** Request **
In the forum post below, which versions of Hive and Spark does the cluster run?

** Excerpt to read **
'''
0
votes

I know there are already lots of answers on writing to HIVE from Spark, but non of them seem to work for me. So first some background. This is an older cluster, running HDP2.6, that's Hive2 and Spark 2.1.

Here an example program:

case class Record(key: Int, value: String)

val spark = SparkSession.builder()
    .appName("Test App")
    .config("spark.sql.warehouse.dir", "/app/hive/warehouse")
    .enableHiveSupport()
    .getOrCreate()

val recordsDF = spark.createDataFrame((1 to 100).map(i => Record(i, s"val_$i")))
records.write.saveAsTable("records_table")

If I log into the spark-shell and run that code, a new table called records_table shows up in Hive. However, if I deploy that code in a jar, and submit it to the cluster using spark-submit, I will see the table show up in the same HDFS location as all of the other HIVE tables, but it's not accessible to HIVE.
'''
** Supplied information **
'''
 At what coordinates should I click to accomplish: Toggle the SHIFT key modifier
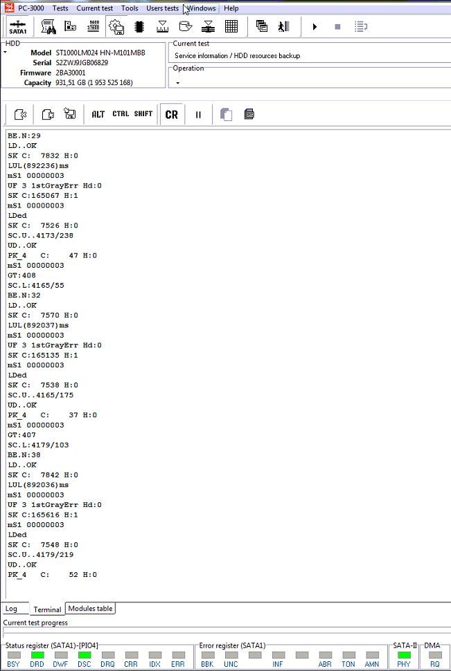(x=143, y=115)
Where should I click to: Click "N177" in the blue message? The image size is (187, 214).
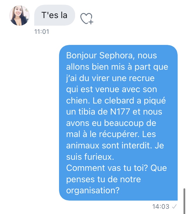pyautogui.click(x=120, y=112)
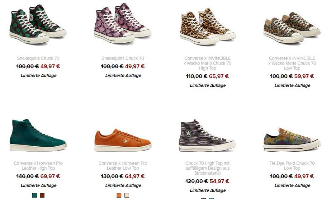Select the orange color swatch under Horween Low Top
The width and height of the screenshot is (336, 199).
tap(119, 195)
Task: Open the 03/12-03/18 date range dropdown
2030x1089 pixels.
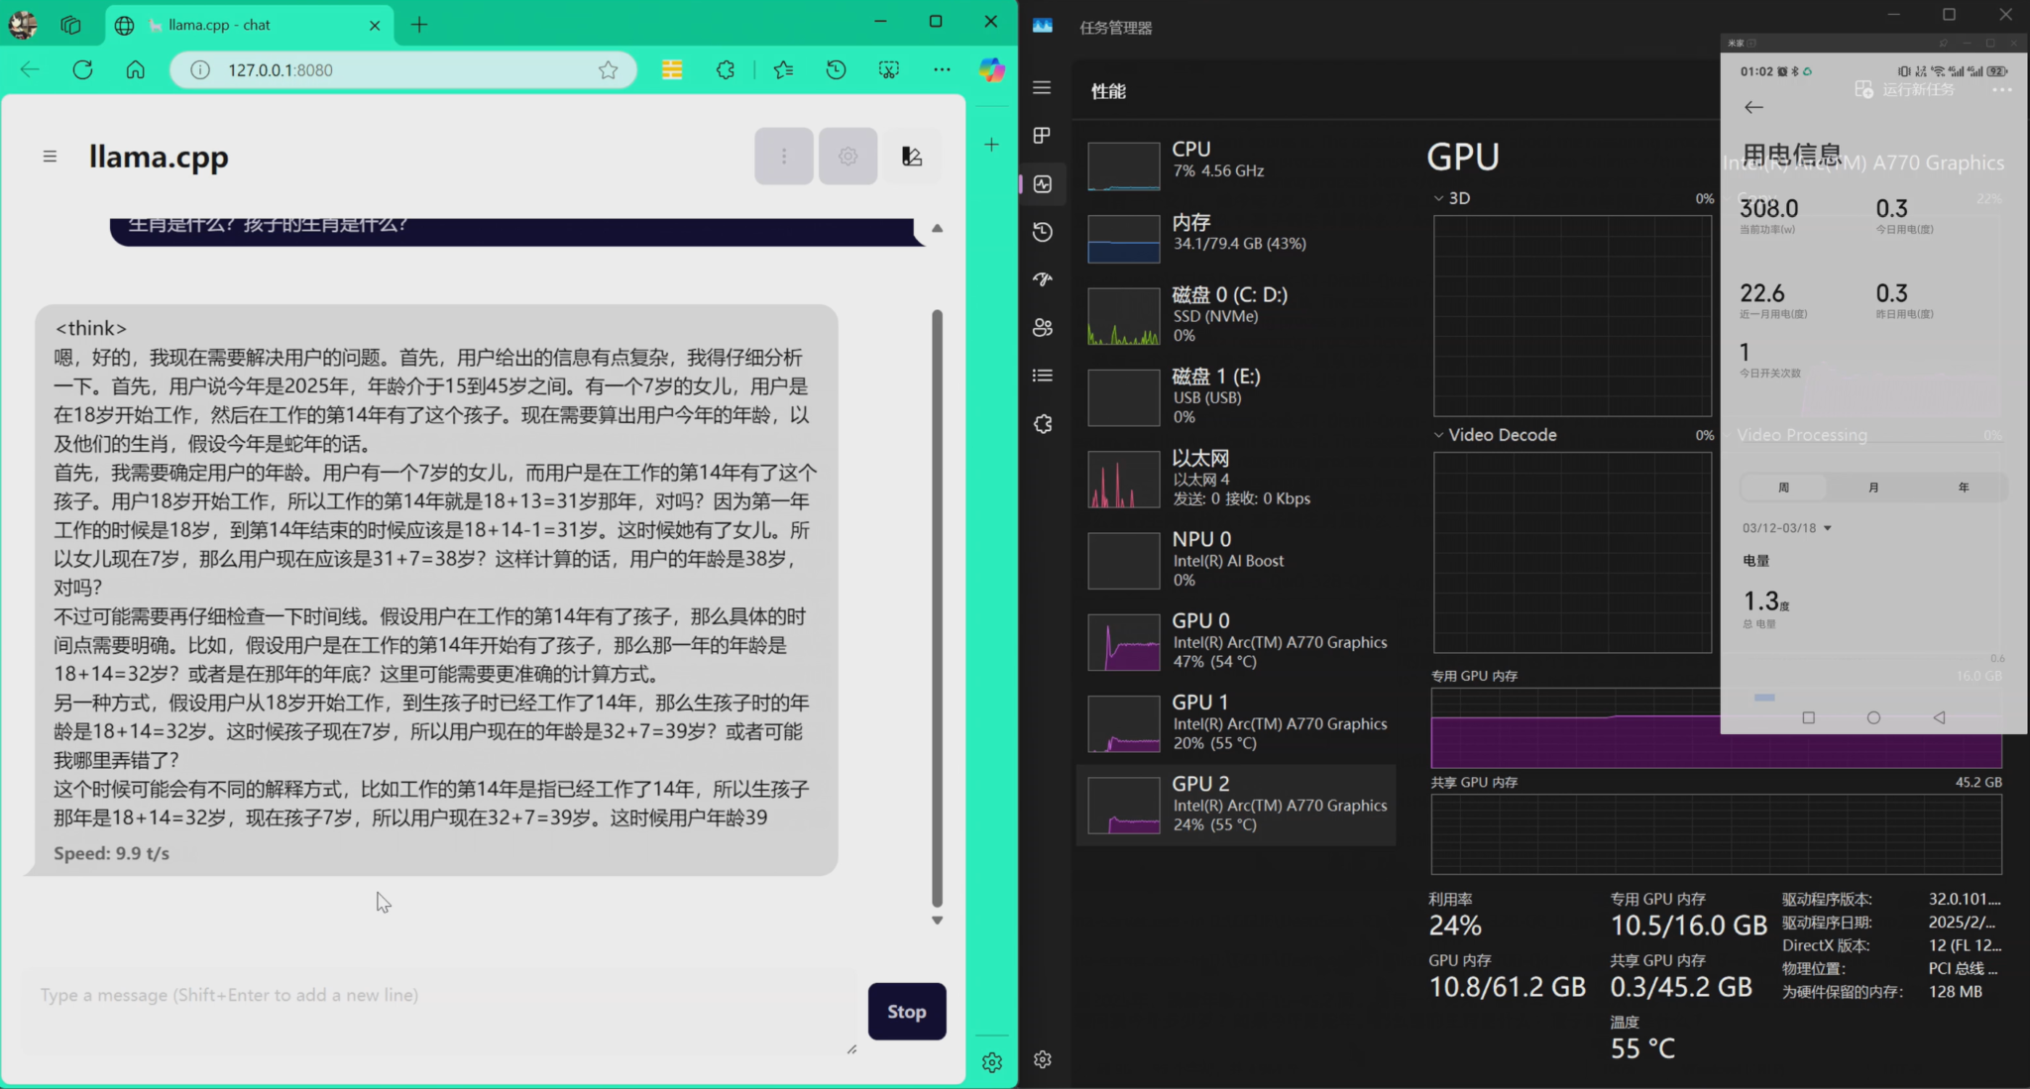Action: (1784, 527)
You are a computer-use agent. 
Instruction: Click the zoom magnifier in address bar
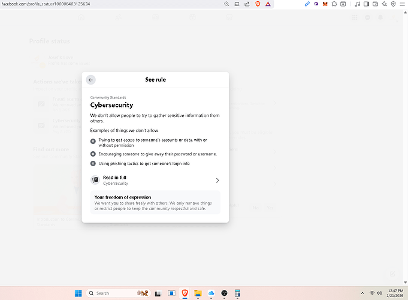point(226,4)
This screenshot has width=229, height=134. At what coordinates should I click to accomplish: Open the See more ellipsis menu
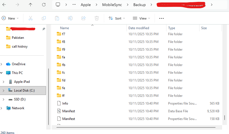(161, 18)
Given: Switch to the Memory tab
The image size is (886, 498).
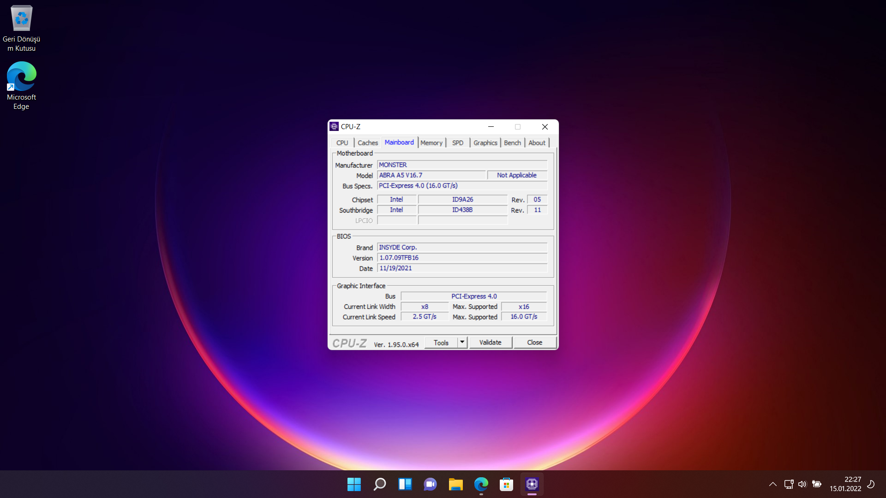Looking at the screenshot, I should point(431,143).
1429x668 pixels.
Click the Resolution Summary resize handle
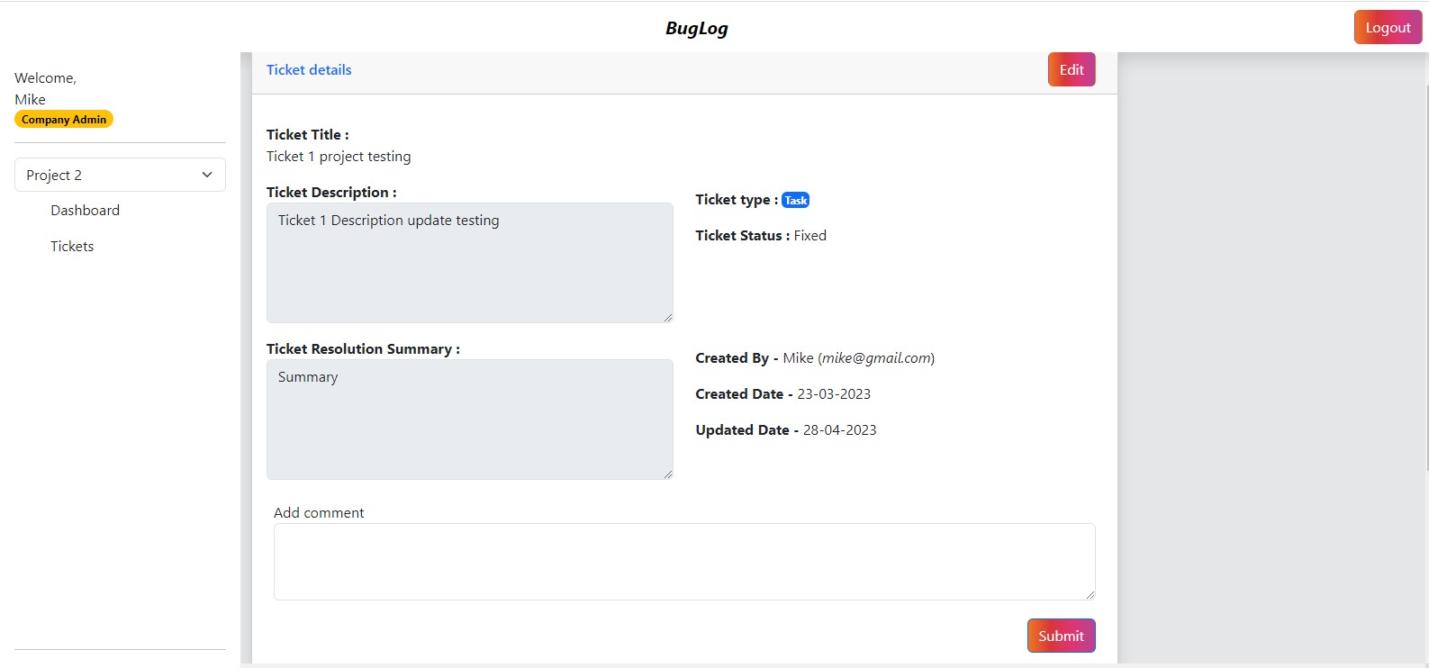[x=668, y=474]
'''
** Answer **
Hive2 and Spark 2.1, on an older HDP2.6 cluster.